### Multiprocessing over Pandas Dataframe Columns

<br>

#### Objective:
Iterate over pandas dataframe and perform column-wise operations in separate processes that honour shared _write-on-copy_ (due to _fork()_) memory

#### Steps:
  * Monitor used and available memory
  * Allocate large dataframe
  * Do row counts in multiple processes on columns of that dataframe


In [1]:
import multiprocessing
from functools import partial
import numpy as np
import pandas as pd
import time
import psutil

System memory checkin

In [2]:
print('used: {}% free: {:.2f}GB'.format(psutil.virtual_memory().percent, float(psutil.virtual_memory().free)/1024**3))

used: 46.5% free: 7.66GB


Allocation of a reasonably large frame (for `cols=6` and `rows=10^8` this results in `4.47GB` of data)

In [3]:
cols = 6
columns = ['a', 'b', 'c', 'd', 'e', 'f', 'g', 'h', 'i', 'j']
rows = 10**8
df = pd.DataFrame(np.random.randn(rows,cols), columns=columns[0:cols])
print('{0:.2f}GB'.format(float(df.memory_usage(index=True).sum())/1024**3))

4.47GB


In [4]:
# Another memory check-in
print('used: {}% free: {:.2f}GB'.format(psutil.virtual_memory().percent, float(psutil.virtual_memory().free)/1024**3))

used: 74.2% free: 3.46GB


Perform multiprocessing across each of the columns

In [6]:
from multiprocessing import Pool, cpu_count

def parallelise_cols(func, df, num_processes=None):
    if num_processes==None:
        num_processes = min(df.shape[1], cpu_count())

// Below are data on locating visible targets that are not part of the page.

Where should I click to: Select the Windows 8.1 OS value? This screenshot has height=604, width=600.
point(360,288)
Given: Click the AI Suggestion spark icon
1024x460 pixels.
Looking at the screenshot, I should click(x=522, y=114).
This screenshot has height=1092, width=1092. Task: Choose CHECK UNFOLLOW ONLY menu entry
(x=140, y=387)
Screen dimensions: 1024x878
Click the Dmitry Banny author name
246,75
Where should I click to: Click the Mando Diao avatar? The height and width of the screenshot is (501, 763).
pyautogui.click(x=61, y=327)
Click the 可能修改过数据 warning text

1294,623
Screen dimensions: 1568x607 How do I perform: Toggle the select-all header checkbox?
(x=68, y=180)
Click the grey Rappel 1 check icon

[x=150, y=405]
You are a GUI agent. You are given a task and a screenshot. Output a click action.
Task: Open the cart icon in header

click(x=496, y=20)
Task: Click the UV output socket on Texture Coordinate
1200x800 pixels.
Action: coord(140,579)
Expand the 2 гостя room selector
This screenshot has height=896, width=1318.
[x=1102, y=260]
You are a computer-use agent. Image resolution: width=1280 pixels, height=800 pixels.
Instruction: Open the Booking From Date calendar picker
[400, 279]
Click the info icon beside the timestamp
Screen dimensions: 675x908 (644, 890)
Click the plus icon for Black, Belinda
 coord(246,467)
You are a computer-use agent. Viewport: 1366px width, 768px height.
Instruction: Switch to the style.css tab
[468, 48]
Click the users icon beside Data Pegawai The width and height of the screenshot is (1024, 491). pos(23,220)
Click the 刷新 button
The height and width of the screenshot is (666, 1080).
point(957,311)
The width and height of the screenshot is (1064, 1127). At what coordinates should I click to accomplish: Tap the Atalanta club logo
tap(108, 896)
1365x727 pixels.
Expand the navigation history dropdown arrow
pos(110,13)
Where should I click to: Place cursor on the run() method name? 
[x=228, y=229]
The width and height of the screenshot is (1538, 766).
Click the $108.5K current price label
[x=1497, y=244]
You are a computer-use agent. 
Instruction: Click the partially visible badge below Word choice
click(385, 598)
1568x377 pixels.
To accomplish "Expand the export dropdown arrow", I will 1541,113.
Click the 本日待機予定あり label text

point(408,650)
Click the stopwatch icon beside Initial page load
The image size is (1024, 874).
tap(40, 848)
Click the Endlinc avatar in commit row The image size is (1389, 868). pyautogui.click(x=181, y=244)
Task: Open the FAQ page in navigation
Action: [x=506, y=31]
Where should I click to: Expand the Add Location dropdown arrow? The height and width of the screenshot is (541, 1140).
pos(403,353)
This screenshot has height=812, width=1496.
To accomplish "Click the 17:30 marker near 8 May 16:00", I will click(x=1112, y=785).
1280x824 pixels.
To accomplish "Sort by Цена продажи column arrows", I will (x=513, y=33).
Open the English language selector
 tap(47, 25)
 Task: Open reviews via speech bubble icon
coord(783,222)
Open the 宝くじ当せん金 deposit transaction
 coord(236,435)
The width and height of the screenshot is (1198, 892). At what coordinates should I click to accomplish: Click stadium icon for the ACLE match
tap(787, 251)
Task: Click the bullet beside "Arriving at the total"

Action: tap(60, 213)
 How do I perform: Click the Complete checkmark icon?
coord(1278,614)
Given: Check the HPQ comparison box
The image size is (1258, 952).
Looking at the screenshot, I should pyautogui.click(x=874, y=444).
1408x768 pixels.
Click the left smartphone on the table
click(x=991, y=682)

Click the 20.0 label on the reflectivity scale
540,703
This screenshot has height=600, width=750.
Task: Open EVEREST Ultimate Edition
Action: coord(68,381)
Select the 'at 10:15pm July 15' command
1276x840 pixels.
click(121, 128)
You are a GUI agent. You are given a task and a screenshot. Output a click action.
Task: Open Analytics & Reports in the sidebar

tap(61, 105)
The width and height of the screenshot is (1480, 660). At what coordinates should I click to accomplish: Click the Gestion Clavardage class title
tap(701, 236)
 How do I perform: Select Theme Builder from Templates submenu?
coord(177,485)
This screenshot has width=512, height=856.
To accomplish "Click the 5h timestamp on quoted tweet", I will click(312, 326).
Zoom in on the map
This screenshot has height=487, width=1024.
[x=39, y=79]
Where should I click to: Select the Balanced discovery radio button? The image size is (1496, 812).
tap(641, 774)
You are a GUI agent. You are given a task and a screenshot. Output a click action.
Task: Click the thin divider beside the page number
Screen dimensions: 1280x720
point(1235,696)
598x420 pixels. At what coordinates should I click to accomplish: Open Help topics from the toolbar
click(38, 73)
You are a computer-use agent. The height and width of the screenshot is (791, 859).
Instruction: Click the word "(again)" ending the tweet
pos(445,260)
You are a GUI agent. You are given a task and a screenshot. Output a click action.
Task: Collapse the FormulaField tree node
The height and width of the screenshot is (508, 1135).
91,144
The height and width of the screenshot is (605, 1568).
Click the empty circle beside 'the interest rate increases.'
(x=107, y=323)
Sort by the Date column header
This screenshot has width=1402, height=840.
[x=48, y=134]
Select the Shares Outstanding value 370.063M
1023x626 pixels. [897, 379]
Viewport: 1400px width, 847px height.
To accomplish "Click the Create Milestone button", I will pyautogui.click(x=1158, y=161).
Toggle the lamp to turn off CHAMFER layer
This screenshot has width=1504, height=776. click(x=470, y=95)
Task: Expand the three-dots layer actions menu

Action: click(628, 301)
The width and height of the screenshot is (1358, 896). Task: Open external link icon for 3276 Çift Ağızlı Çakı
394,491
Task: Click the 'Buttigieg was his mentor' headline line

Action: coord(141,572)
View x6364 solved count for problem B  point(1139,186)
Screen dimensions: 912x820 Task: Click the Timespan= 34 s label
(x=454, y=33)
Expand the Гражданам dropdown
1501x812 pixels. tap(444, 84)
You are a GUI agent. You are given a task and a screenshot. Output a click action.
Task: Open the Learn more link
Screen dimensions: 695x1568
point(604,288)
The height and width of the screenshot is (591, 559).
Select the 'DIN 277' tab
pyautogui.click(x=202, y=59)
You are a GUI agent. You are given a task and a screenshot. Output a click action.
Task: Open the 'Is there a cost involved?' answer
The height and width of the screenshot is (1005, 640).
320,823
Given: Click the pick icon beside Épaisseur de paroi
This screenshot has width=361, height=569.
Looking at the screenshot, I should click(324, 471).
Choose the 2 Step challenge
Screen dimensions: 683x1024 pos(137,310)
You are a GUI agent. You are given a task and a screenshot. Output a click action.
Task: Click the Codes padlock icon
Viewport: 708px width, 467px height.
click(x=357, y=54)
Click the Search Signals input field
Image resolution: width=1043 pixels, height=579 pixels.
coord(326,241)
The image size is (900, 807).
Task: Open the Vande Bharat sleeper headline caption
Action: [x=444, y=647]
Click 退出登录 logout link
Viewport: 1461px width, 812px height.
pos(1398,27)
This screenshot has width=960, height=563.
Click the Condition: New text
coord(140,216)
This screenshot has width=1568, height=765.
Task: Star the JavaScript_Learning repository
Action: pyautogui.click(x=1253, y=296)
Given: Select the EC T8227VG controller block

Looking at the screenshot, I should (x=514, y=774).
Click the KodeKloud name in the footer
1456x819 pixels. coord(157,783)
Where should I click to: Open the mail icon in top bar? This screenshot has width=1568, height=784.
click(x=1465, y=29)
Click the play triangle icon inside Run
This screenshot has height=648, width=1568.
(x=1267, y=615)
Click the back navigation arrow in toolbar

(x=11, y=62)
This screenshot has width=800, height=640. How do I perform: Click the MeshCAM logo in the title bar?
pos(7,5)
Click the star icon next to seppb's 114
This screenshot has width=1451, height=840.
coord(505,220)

    with Pool(num_processes) as pool:
        results_list = pool.map(func, df.iteritems())

def action(data):
    print('name: {}; row.count: {}; used: {}% free: {:.2f}GB'.format(data[0], 
                                                                     len(data[1].index),
                                                                     psutil.virtual_memory().percent, 
                                                                     float(psutil.virtual_memory().free)/1024**3))
    time.sleep(2)
    print('done sleeping {}'.format(multiprocessing.current_process()))
    return None

In [7]:
parallelise_cols(action, df, num_processes=2)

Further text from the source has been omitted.